I’ve mentioned why I think Kaylee is a bit of froth – she’s a tad try-too-hardy, existing to fulfill a male fantasy of a woman wonderfully rapacious and pursuant of men, who can also fix the car in a pinch. Nevertheless, neither she nor Zoe are the biggest problems I have with Firefly.
Can you guess? Why, it’s Inara. In Whedon’s future reality, prostitution is the a woman’s highest form of good. There’s no shortage of mentions in Firefly’s 14 episodes of how noble and prestigious Inara’s profession is. It’s a card the scavengers often play to get out of scrapes, in fact. In Serenity, the companions’ home is a glowing and sanctified temple. So, then: the most celebrated job a woman can have in the ‘verse is one that caters (almost) exclusively to pleasing a man in the most sumptuous and zealous way possible. I say almost, of course, in acknowledgement of Inara’s female client – a storyline that is presented wholly for male consumption. Take Jayne’s reaction – “I’ll be in my bunk” – and you get the winking point of Inara’s Sapphic diversion.

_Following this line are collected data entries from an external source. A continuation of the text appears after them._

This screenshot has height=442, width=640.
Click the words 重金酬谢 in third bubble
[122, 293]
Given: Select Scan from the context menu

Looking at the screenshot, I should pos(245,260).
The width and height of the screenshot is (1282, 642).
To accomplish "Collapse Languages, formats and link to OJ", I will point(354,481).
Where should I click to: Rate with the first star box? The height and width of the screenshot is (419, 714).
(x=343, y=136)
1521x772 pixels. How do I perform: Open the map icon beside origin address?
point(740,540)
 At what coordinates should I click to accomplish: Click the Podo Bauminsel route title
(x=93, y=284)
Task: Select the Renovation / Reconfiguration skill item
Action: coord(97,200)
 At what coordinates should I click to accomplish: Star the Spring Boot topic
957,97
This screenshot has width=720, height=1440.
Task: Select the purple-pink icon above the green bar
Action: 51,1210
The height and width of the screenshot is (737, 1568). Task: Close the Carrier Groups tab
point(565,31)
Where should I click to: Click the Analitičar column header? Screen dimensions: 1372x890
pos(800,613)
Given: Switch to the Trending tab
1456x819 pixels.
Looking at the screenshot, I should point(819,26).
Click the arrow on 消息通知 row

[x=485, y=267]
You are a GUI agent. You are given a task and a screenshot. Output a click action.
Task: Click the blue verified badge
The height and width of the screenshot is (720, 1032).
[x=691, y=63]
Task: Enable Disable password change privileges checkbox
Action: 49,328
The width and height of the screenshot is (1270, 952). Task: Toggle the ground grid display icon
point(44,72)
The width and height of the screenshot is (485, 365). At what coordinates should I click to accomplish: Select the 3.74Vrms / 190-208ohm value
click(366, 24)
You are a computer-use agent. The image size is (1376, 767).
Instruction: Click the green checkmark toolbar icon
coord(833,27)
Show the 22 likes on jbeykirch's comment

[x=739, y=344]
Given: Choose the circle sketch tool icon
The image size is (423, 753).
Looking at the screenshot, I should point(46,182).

No matter how it’s dressed up in expensive clothes, no matter the nod to companions choosing their customers, what the positioning of this profession as noble suggests is that women’s highest role in the new order – and any new order – is that of concubine.
It’s also worth it to note that the entity determining this apparent dignity is the Alliance, the new government. In the show, the Alliance is portrayed mostly as a bumbling authority; in the film, as an evil and pointed menace. Either way, the Alliance’s control and regulation of women is problematic. If we don’t sympathize with the Alliance, then we don’t sympathize with their regulation of prostitution – but the show makes it clear in its depiction of Inara and the other companions that they are to be regarded highly. In fact, the only time Inara’s profession is degraded is when a man – Mal – wants a more lasting claim put to her, his own, and asserts his arbitrary requirements and ownership over her. Think about it: every time Mal has a problem with Inara, he brings up their monetary arrangement for her leased shuttle – that’s Mal reasserting his dominance over her. Which is presented as romance.